Time piles on like a heart attack, making it hard to feel anything anymore. I lie down and let the music float overhead now. The brain makes a fucking racket. It would be a lot worse if I didn't admit the best moments of the past few months have been in single-shots rather than full-lengths and the ability to deal with it all seems a whole lot better when your head's on the floor next to the phone cables.
If we lived in a more exciting future, for example, of subterranean psychedelic presidents and transcendental space gospel, Tripping Daisy spin-off The Polyphonic Spree would replace the world's religions. Taken out of context from the disappointing Beginning Stages Of..., "Soldier Girl" sounds better than ever: Pixies meets Brian Wilson's fried mind on a day-glo interstellar sabbatical to a planet built on lust, loneliness, military romance, and the regret-encrusted Technicolor bones of The Soft Bulletin and every song that came before that tried to write a three-line lyric powerful enough to make you pledge confessional devotion to the one that's too far away.
I enjoy it for the same reasons I enjoy "Elephants" by Japancakes. A song I've been tracking more now than on its release three years ago. It has the complexity of art-rock (sculpted, epic sounds; emphasis on performance/musicianship) that satisfies the nerdish side of the ear and the eagerness of home-made children's music (saucer-eyed excitement; ego-less experimentation) that satisfies everything else. For Japancakes, intellectual/emotional combinations are made from the vantage point of a road-trip passenger-seat --> it's hard not to like the alt.country curls of cellos, violins, and single-chord slide guitar and the feel of fresh wheat on the fingertips that fuse for a quarter of an hour of ambitious changeless drone-pop.

» DATASET SECTION

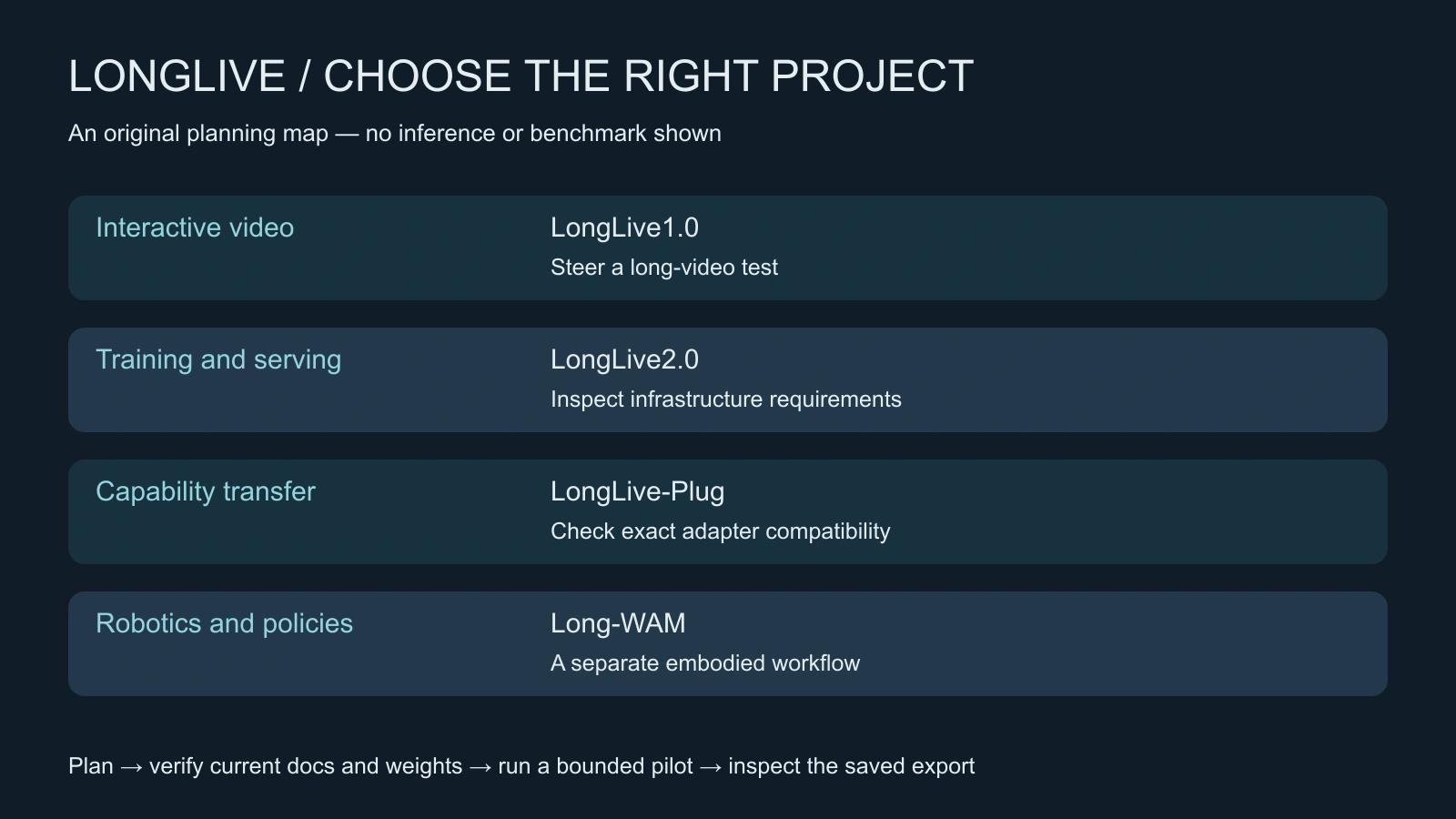Select inspect the saved export step

click(851, 766)

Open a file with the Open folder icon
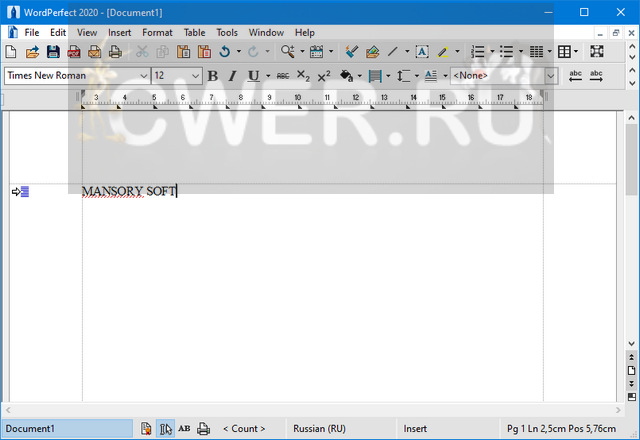[32, 51]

» WHAT TO WORK ON
a. Name every band or musician mentioned in the music review.
b. Resume the music review after its final sentence.

» TASK RESPONSES
a. Tripping Daisy, The Polyphonic Spree, Pixies, Brian Wilson, Japancakes

b.
It reminds me of surf music. I'm not entirely sure why. Man Or Astroman? used to be heard on every episode of 'Space Ghost Coast to Coast' and they once did a cover of the opening theme to 'Mystery Science Theater 3000.' They also made "A Simple Text File," which put a mic on a dot-matrix and hijacked a click/glitch carpool of technozoid genius, undermining the entire IDM back-catalogue in one printed page.
Revolutions can be whispered and not totally suck ass, the ceiling says.
There's this click of hardware in the middle of "New World Hors D'oevure" by hardcore math-punks Victims Family where the music shuts off completely and you can hear a badly-produced rustle and a frightened, "Oh shit!" It's the sound of someone, someone very young, accidentally recording over their favorite cassette on their very first tapedeck and realizing it across the room. It's an instantly recognizable/identifiable fan-ish moment. Audio snafu as a kind of collective memory regenerator. I can't tell you how much this sound means to me.
Also?
Probably not enough people have mentioned Mark One & CB's "Amazon," unless I missed communities and cover-spreads popping up over mentalist soca-garage rave/carnival breakstep white labels sanity-warped by Prodigy's rejig of "Ghost Town" by The Specials.
The room's about to flood.
Ms. Dynamite's "It Takes More" = casually brave enough to find out what a three-way stomach-lurch of 12 Monkeys, 'Inspector Gadget,' and the Anti-Pop Consortium felt like in a world that gave her a Mercury Prize for her age.
Schizo Fun Addict's "Backwards Grace" = 63-second reply to the Pollock-reversed b-sides of The Stone Roses that was released for one week through their website on Mp3 and/or '89-obsessed hyperbolic spirituality as pop statement, with guitars.
None of this, mind you, is as liquefyingly brilliant as The Streets, even here in throwaway b-side form. Mike Skinner's compassion for DIY computer-bass and microscopic observation is the heart of "Give Me My Lighter Back" -- a hungry, humping, very funny thing of ska-walking 2-step that soldiers around harbored suspicions of pub etiquette and pinched friendships. Skinner concludes, "For James Hyman. Thank you very much the X-Box. I've been fucking killing that Halo game."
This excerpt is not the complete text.